### Written task
Copy out every item below word for word, leaving out the pictures.

══ Data excerpts

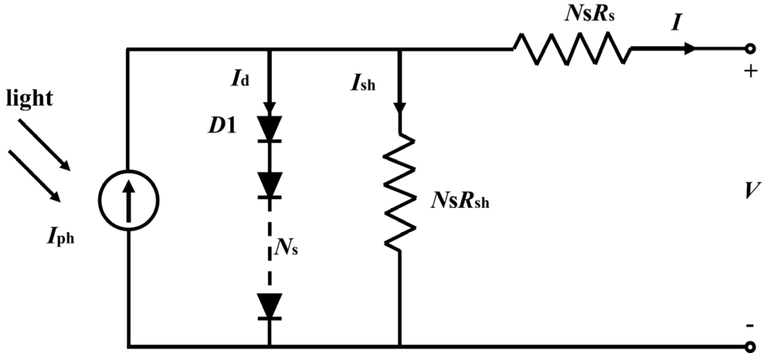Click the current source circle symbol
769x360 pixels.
click(128, 200)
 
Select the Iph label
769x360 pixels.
click(60, 237)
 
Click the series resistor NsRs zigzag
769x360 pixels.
click(572, 49)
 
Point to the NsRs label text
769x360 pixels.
click(589, 15)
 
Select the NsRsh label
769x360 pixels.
click(460, 201)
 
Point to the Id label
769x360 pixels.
click(240, 79)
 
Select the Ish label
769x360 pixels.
click(362, 83)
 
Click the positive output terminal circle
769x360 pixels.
click(750, 49)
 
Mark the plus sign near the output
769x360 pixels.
click(750, 71)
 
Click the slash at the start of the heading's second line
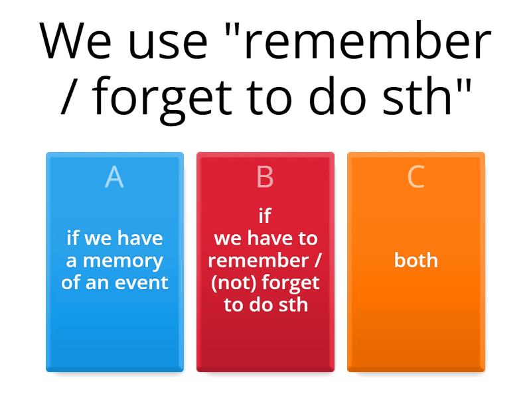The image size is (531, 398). pyautogui.click(x=69, y=97)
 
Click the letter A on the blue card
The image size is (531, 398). pyautogui.click(x=114, y=177)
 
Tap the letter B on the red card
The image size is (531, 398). pyautogui.click(x=265, y=177)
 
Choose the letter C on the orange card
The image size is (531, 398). pyautogui.click(x=416, y=177)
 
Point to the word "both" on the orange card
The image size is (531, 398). pyautogui.click(x=416, y=260)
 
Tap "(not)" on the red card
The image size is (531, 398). pyautogui.click(x=234, y=283)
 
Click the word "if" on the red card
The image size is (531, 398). pyautogui.click(x=265, y=215)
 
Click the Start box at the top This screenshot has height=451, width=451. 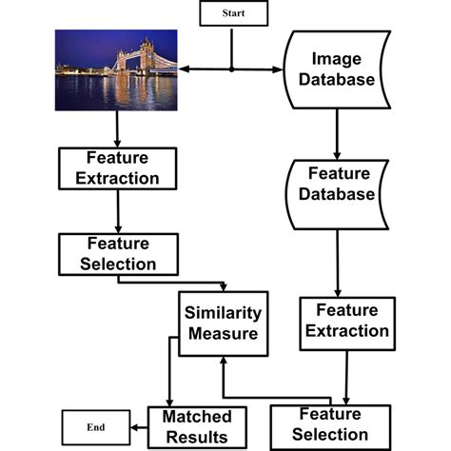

════

### Written response
Click the current source circle symbol
769x360 pixels.
click(128, 200)
 
Select the Iph label
769x360 pixels.
click(60, 237)
 
Click the series resistor NsRs zigzag
769x360 pixels.
click(572, 49)
 
Point to the NsRs label text
769x360 pixels.
click(589, 15)
 
Select the NsRsh label
769x360 pixels.
click(460, 201)
 
Point to the Id label
769x360 pixels.
click(240, 79)
 
Select the Ish label
769x360 pixels.
click(362, 83)
 
Click the positive output terminal circle
769x360 pixels.
click(750, 49)
 
Mark the plus sign near the output
769x360 pixels.
click(750, 71)
 
Click the slash at the start of the heading's second line
The image size is (531, 398). pyautogui.click(x=69, y=97)
 
Click the letter A on the blue card
The image size is (531, 398). pyautogui.click(x=114, y=177)
 
Tap the letter B on the red card
The image size is (531, 398). pyautogui.click(x=265, y=177)
 
Choose the letter C on the orange card
The image size is (531, 398). pyautogui.click(x=416, y=177)
 
Point to the word "both" on the orange card
The image size is (531, 398). pyautogui.click(x=416, y=260)
 
Tap "(not)" on the red card
The image size is (531, 398). pyautogui.click(x=234, y=283)
 
Click the word "if" on the red card
The image size is (531, 398). pyautogui.click(x=265, y=215)
 
Click the Start box at the top This screenshot has height=451, width=451. 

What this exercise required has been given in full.